## EXERCISE INSTRUCTIONS
Every line below between the one holding "दशैँ चहलपहल शुरु" and the one holding "प्रवास (98, 1955)", inclusive, should be copied exactly, and no other line.

## RAW DATA
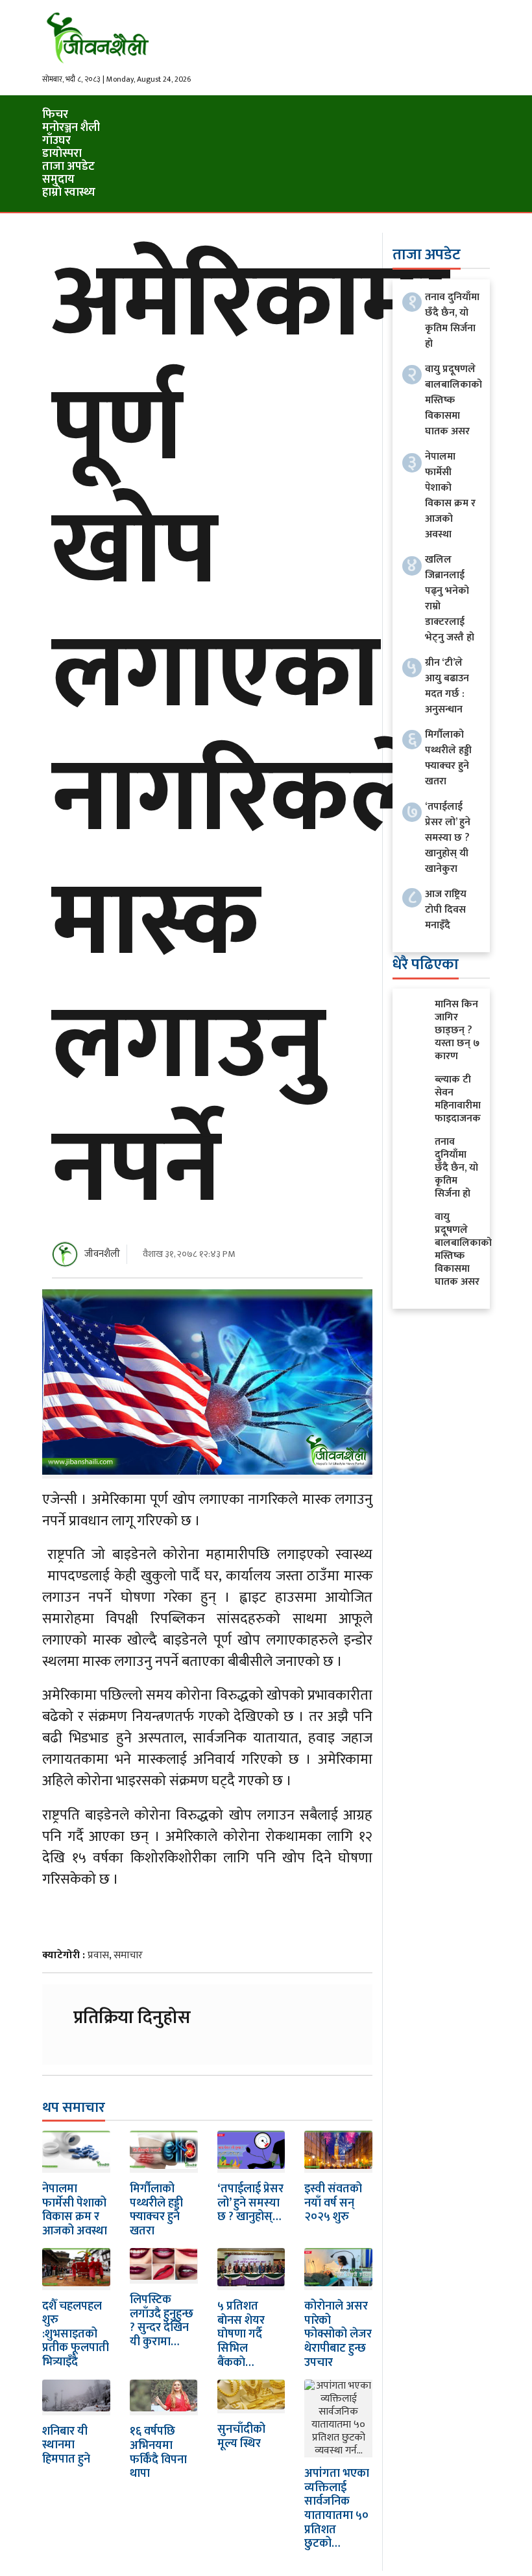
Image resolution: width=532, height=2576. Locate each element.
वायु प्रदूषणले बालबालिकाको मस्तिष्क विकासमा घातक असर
==
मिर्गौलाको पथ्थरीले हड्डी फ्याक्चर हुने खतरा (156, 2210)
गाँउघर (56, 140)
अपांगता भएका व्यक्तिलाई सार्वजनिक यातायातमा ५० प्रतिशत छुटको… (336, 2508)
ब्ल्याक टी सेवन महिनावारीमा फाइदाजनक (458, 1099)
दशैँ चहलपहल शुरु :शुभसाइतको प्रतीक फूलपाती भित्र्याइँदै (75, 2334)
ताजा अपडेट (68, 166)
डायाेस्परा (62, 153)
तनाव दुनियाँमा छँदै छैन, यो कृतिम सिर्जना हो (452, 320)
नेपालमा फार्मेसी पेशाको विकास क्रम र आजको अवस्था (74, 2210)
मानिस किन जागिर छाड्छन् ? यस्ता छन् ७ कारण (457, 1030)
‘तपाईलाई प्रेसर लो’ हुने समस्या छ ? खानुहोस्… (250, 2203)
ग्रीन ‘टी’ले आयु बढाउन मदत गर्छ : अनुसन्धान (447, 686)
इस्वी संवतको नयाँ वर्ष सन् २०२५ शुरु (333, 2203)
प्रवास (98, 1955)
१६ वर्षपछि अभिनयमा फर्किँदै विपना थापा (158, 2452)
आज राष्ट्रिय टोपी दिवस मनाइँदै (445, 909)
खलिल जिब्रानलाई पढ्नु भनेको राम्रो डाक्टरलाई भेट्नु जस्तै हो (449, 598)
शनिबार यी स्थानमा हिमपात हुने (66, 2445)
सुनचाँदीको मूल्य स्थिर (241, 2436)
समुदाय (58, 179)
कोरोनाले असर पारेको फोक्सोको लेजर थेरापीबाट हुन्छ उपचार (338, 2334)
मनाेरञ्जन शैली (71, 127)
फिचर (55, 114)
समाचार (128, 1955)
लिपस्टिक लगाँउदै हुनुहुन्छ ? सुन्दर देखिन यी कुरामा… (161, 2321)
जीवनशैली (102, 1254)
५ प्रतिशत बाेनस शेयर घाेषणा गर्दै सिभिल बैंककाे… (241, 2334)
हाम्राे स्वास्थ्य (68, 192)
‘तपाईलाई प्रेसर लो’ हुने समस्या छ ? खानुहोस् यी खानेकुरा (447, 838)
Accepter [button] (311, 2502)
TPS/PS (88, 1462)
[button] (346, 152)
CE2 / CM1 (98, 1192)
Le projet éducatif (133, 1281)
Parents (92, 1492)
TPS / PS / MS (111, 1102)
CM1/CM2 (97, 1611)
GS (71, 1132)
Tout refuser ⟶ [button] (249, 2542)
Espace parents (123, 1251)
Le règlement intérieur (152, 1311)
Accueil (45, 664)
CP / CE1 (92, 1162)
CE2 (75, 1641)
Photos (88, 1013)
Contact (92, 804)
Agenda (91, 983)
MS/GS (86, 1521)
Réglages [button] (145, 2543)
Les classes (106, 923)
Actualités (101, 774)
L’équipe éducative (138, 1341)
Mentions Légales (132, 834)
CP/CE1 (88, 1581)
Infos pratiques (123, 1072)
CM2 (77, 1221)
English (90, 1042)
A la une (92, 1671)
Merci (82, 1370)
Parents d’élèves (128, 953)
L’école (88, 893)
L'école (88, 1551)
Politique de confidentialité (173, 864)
---
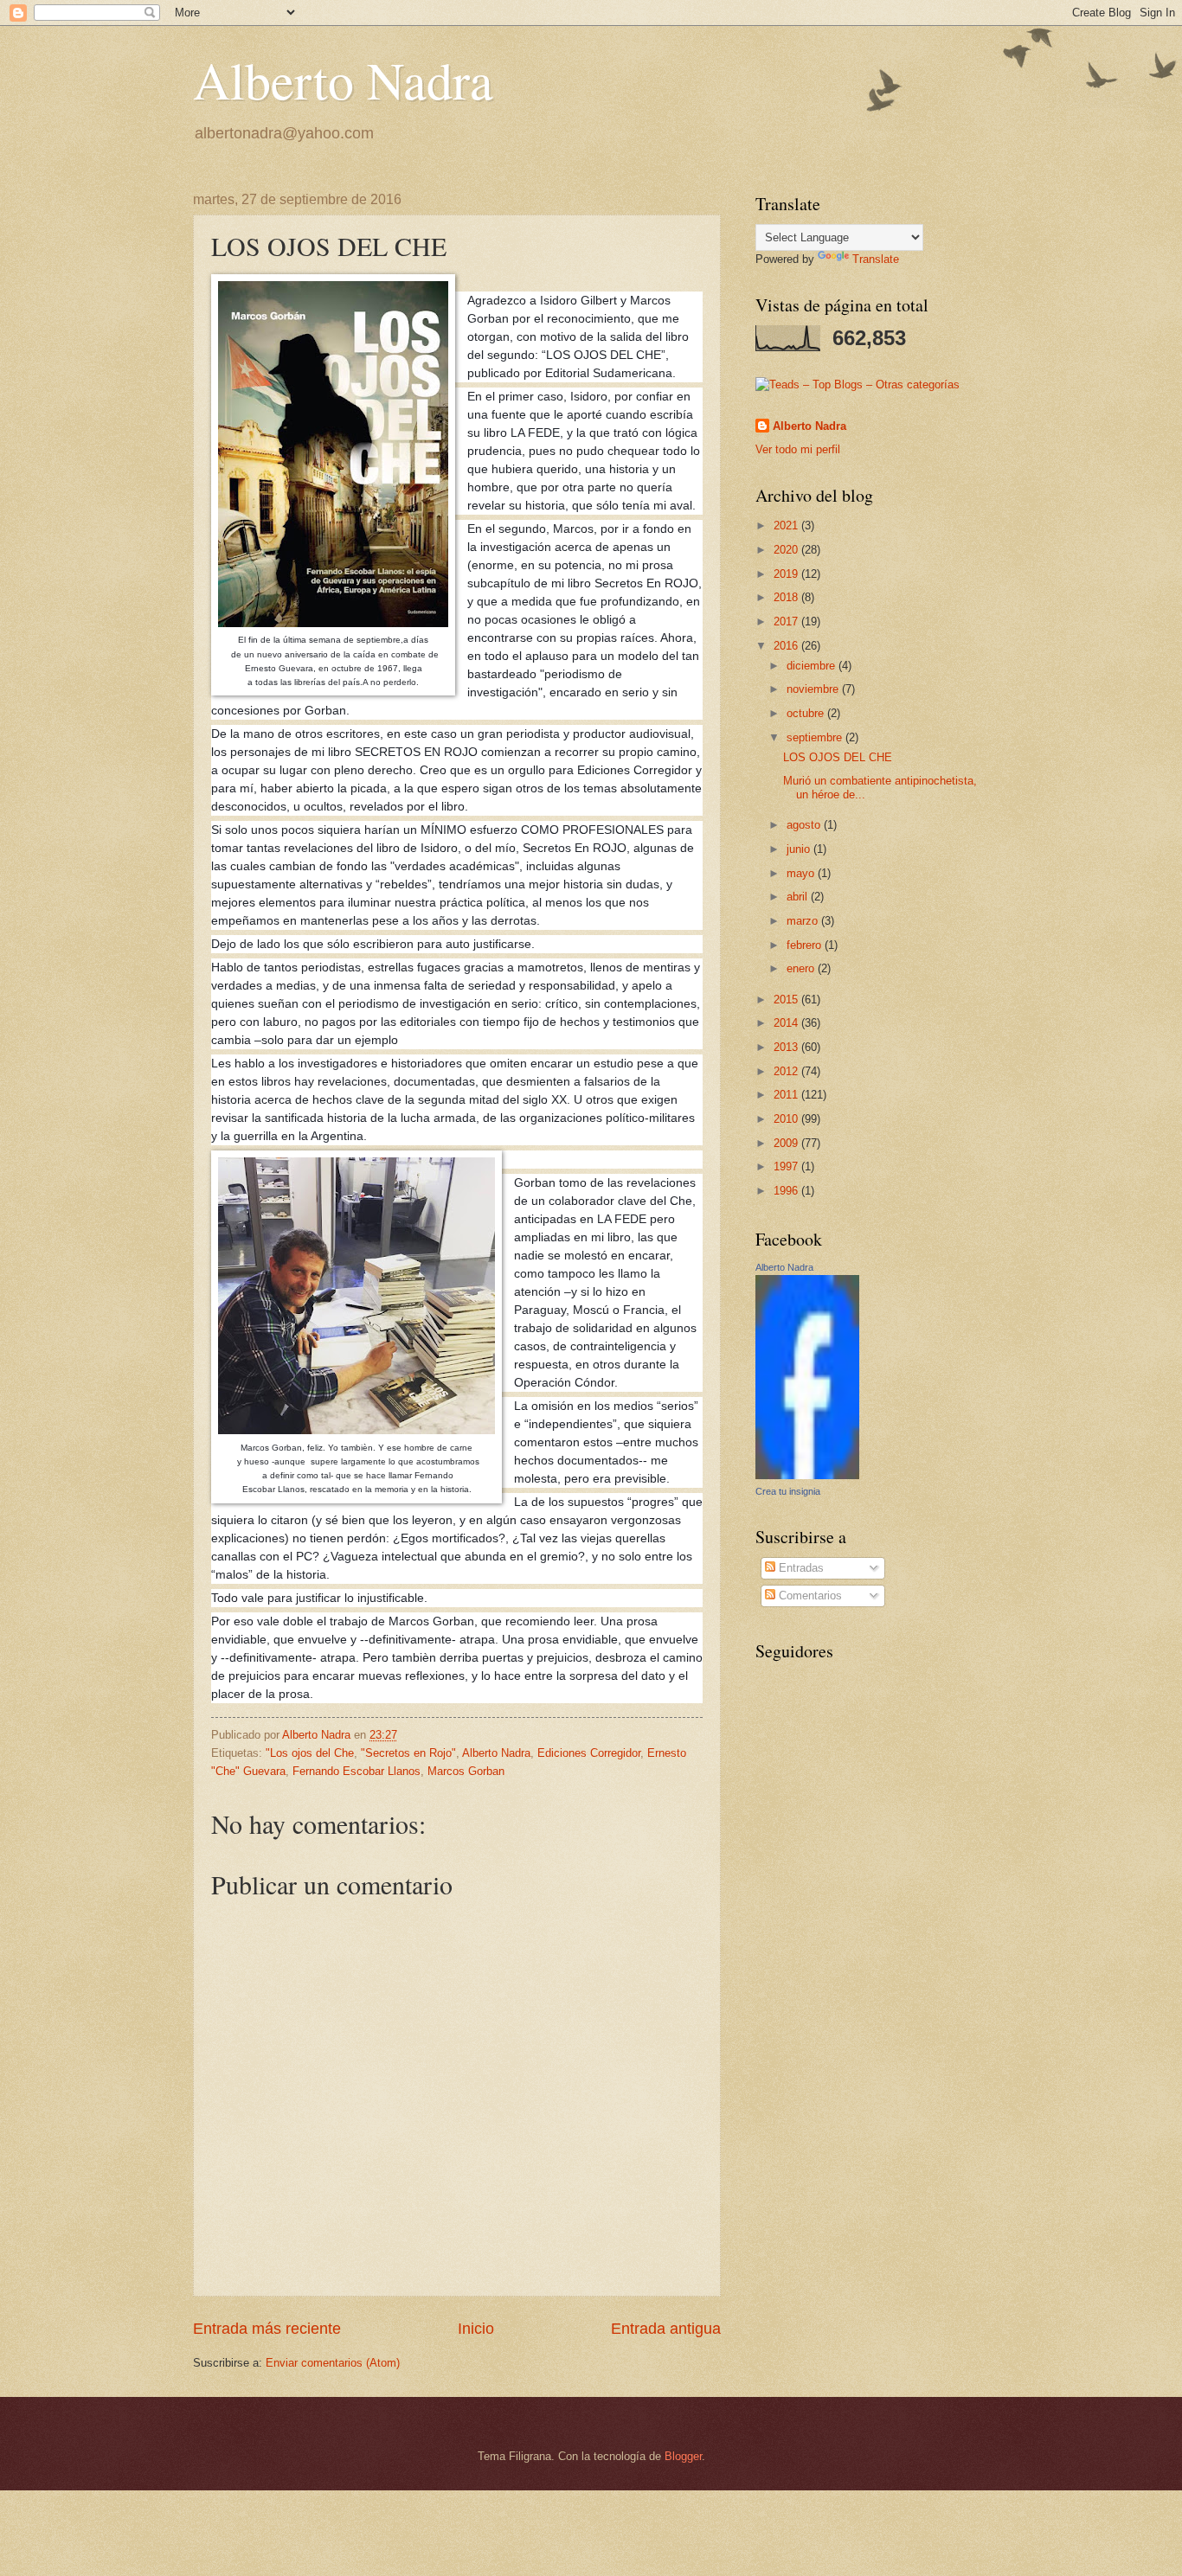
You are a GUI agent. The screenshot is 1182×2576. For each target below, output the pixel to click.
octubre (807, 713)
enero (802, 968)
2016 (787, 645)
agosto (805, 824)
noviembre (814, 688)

## EXERCISE ANSWER
दशैँ चहलपहल शुरु :शुभसाइतको प्रतीक फूलपाती भित्र्याइँदै (75, 2334)
ताजा अपडेट (68, 166)
डायाेस्परा (62, 153)
तनाव दुनियाँमा छँदै छैन, यो कृतिम सिर्जना हो (452, 320)
नेपालमा फार्मेसी पेशाको विकास क्रम र आजको अवस्था (74, 2210)
मानिस किन जागिर छाड्छन् ? यस्ता छन् ७ कारण (457, 1030)
‘तपाईलाई प्रेसर लो’ हुने समस्या छ ? खानुहोस्… (250, 2203)
ग्रीन ‘टी’ले आयु बढाउन मदत गर्छ : अनुसन्धान (447, 686)
इस्वी संवतको नयाँ वर्ष सन् २०२५ शुरु (333, 2203)
प्रवास (98, 1955)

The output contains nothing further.